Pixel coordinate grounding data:
------------------------------------------------
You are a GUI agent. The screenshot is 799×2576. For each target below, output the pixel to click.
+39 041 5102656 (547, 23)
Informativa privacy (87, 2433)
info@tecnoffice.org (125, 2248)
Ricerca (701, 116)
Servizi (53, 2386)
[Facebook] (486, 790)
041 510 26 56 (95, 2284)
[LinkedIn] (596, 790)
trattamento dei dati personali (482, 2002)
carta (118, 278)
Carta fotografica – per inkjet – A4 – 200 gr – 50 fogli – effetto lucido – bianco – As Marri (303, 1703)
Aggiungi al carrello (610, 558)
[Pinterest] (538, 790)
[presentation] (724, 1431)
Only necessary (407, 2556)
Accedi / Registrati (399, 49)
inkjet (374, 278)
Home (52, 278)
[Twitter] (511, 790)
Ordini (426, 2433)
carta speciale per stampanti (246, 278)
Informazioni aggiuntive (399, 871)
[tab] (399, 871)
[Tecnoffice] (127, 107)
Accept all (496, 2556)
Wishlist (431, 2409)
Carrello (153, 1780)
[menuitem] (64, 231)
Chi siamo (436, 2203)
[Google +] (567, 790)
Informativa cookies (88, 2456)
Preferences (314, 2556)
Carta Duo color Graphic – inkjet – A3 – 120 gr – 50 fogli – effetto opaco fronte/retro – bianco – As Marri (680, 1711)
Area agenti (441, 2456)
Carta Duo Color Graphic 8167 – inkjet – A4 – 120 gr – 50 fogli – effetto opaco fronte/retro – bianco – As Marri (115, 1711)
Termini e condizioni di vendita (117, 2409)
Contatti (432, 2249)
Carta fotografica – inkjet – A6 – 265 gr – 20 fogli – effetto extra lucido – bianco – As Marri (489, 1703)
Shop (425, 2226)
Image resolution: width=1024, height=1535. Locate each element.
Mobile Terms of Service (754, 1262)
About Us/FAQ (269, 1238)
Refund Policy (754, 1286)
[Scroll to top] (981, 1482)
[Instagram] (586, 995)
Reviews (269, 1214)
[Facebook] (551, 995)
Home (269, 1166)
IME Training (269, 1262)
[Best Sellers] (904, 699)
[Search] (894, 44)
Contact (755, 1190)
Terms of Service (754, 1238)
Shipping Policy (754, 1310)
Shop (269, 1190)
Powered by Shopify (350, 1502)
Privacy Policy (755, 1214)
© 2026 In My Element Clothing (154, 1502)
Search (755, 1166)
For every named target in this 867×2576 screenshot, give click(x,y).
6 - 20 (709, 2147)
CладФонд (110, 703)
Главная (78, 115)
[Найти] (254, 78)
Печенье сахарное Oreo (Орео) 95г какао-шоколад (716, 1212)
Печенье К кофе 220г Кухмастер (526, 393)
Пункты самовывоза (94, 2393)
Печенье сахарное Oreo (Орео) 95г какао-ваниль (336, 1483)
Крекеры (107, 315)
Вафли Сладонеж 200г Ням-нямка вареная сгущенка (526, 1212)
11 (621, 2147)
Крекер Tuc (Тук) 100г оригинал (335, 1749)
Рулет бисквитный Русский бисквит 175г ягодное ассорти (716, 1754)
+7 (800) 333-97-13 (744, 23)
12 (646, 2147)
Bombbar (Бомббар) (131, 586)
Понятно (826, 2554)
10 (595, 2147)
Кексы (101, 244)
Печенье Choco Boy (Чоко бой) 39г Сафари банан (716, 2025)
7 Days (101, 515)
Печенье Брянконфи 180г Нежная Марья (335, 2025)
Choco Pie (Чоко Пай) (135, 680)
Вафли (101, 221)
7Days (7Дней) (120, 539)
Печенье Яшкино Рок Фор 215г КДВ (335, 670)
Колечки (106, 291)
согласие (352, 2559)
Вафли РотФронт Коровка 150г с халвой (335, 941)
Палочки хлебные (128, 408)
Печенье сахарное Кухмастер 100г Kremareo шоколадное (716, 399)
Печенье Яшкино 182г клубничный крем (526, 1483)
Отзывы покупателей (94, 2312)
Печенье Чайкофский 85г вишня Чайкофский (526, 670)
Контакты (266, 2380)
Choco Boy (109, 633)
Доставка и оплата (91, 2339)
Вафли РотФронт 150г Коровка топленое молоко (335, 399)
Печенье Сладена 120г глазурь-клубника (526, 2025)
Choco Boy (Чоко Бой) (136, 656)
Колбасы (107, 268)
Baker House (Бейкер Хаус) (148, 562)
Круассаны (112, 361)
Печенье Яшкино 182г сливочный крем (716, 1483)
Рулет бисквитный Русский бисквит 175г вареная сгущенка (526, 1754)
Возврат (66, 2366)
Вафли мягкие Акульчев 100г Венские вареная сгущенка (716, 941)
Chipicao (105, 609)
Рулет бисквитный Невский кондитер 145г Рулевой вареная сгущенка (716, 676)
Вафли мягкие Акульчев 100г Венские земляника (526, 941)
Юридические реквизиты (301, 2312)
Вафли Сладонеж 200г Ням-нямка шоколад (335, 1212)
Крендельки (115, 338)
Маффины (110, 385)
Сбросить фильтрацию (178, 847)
------------------------------------------------
• _REQUIRED WORK_: Please find every line in the records above that holds the word "Акульчев" and copy it.

• _COMPLETED EXERCISE_:
Вафли мягкие Акульчев 100г Венские вареная сгущенка (716, 941)
Вафли мягкие Акульчев 100г Венские земляника (526, 941)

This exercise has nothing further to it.